Biofuels have become considerably more mainstream as bunker fuels in the past year and market participants are looking for ways of benchmarking their buying performance against their peers.
Combining ENGINE’s conventional bunker fuel benchmarks with PRIMA Market’s assessed biofuel benchmarks, and backing them up with stems, generates B24 and B30 benchmarks for Rotterdam, Singapore and Los Angeles. A series of eight bio-bunker benchmark prices have been launched.
PRIMA Markets director Matthew Stone said: “The marine market is the latest entrant to the booming renewables space. PRIMA Markets provides the data, information frameworks and deep understanding of the market from feedstocks to renewable fuels to allow firms to execute successful strategies in renewables.”

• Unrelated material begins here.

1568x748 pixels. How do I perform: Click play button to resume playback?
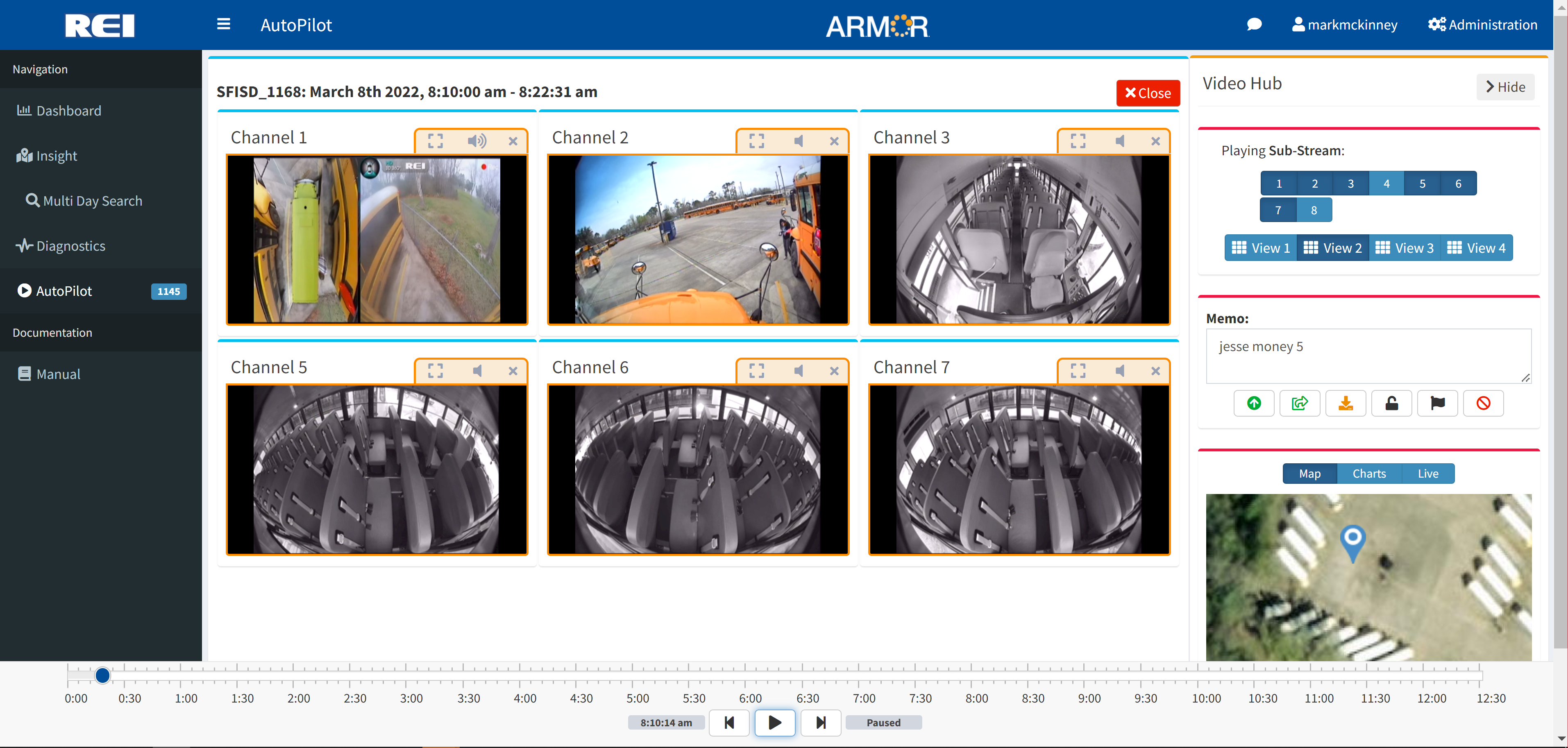(x=775, y=722)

Despite the EU Emissions Trading System’s (EU ETS) tax on carbon, burning HSFO, VLSFO or LSMGO and paying for the CO2 they emit still pays off when bio-blended alternatives are priced as high as they are today.

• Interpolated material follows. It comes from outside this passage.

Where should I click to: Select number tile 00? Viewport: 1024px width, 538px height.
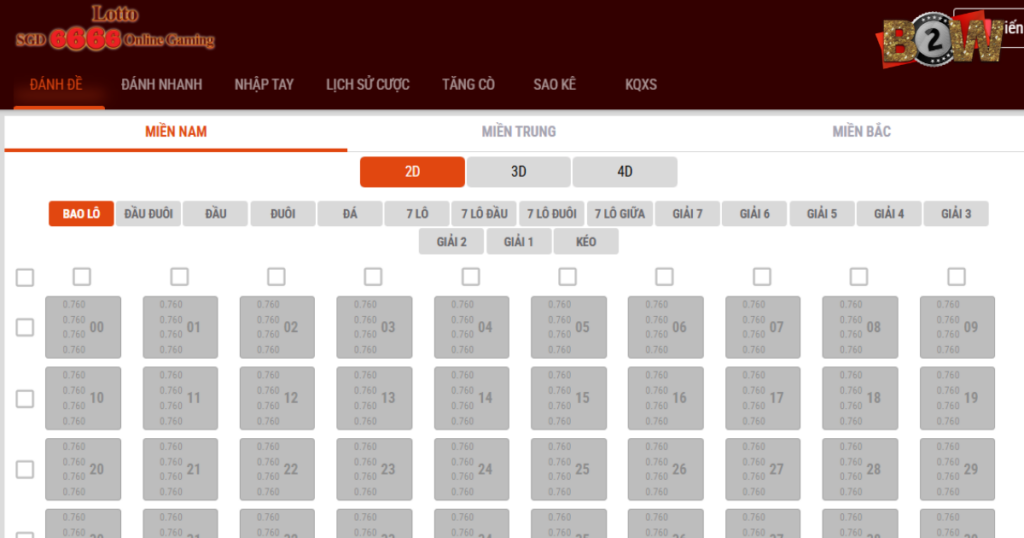(82, 327)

ENGINE’s new weekly Fuel Switch Snapshot provides an apples-to-apples comparison of bunker fuels on the market, so buyers can consider not only the outright price of the fuels, but also how far their ships can sail on them and what they will pay to burn them on EU-linked voyages.
Once a week, ENGINE will publish a snapshot of alternative and conventional bunker fuel prices in the world’s two biggest bunkering hubs. The prices will come adjusted for calorific contents – the bang for your buck – and with costs of emitting CO2 in the EU both included and excluded.
The first edition makes the case that low-priced LNG is the obvious choice for most dual-fuel ships today.
In the chart below dots represent bunker fuel prices adjusted for calorific contents to become VLSFO-equivalents, and with various levels of EU ETS costs excluded (Rotterdam) and included (Rotterdam to non-EU port and Rotterdam to EU port).
All the prices in the chart above are adjusted for calorific contents, meaning that the same weight of fuel in metric tonnes will theoretically allow a ship to sail the same distance because they contain equal amounts of energy.